Hamburg. Whatsapp hat eine Funktion veröffentlicht, die es den Nutzern erlaubt, heimlich die Bilder anderer Kontakte anzusehen. Wie funktioniert das und was steckt dahinter?

Whatsapp testet einige neue Funktionen, die den Nutzern unter anderem das Spionieren erleichtern sollen: In der neuen Beta-Version, die erst einmal nur einigen Nutzern freisteht, wurde vor allem der Status-Bereich des Messengers überarbeitet. Dort können Videos oder Fotos mit den Kontakten geteilt werden, die nach einer gewissen Zeit automatisch wieder verschwinden. Eine Funktion, die bei Instagram – das genauso wie Whatsapp zu Facebook gehört – sehr gut angenommen wird und ursprünglich von Snapchat stammt. 

Laut dem Branchenblog "WAbeta.Info" sind die nun vorgenommenen Änderungen ein Anzeichen dafür, dass versucht wird, dem Status-Bereich mehr Beachtung zu verschaffen.

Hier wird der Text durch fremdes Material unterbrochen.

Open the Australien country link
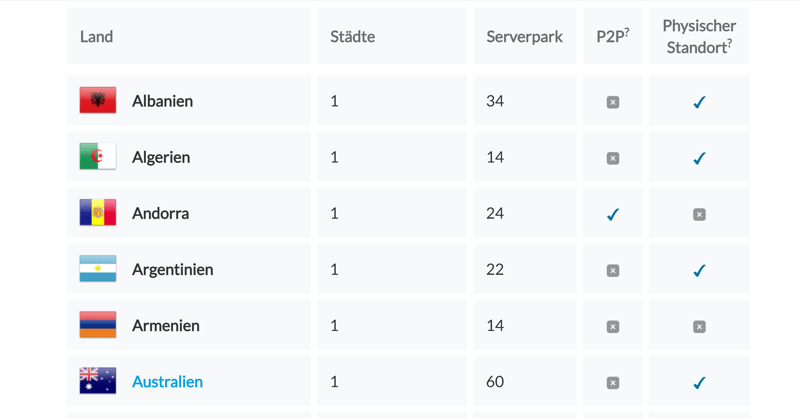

Nun können Nutzer nämlich heimlich die Bilder ihrer Kontakte ansehen. Bisher ist es so, dass der Urheber der Fotos erfährt, wer sich seine Bilder ansieht. Mit dem Update testet Whatsapp seit dem vergangenen Wochenende einen "Leise"-Button. Wenn Nutzer diesen anschalten, erfährt niemand, welche Bilder sie sich ansehen. 

Spionieren mit Einschränkungen

Allerdings gibt es einen Haken: Die "Unsichtbar"-Funktion zählt nur für das erste Bild. Lädt ein Kontakt mehrere Fotos hoch, kann man nur das erste unbemerkt betrachten. Sieht man sich auch die anderen Bilder an, wird das dem Nutzer gemeldet. Angeblich will Whatsapp dadurch mehr Nutzer dazu bewegen, den Status-Bereich zu nutzen. Außerdem soll es attraktiver sein, mehr als nur ein Bild zu veröffentlichen. Schließlich erhalte man nur so eine Rückmeldung darüber, wer die eigenen Bilder gesehen hat.

Zusätzlich zu den Änderungen des Status-Bereichs wurde die Verwendung von Stickern überarbeitet. Auch ist es in der neusten Beta-Funktion möglich, in einem Gruppenchat private Nachrichten zu versenden. Diese kann dann nur der ausgewählte Kontakt lesen und nicht die gesamte Gruppe. Es bleibt abzuwarten, welche Neuerungen die Testphase von Whatsapp überstehen.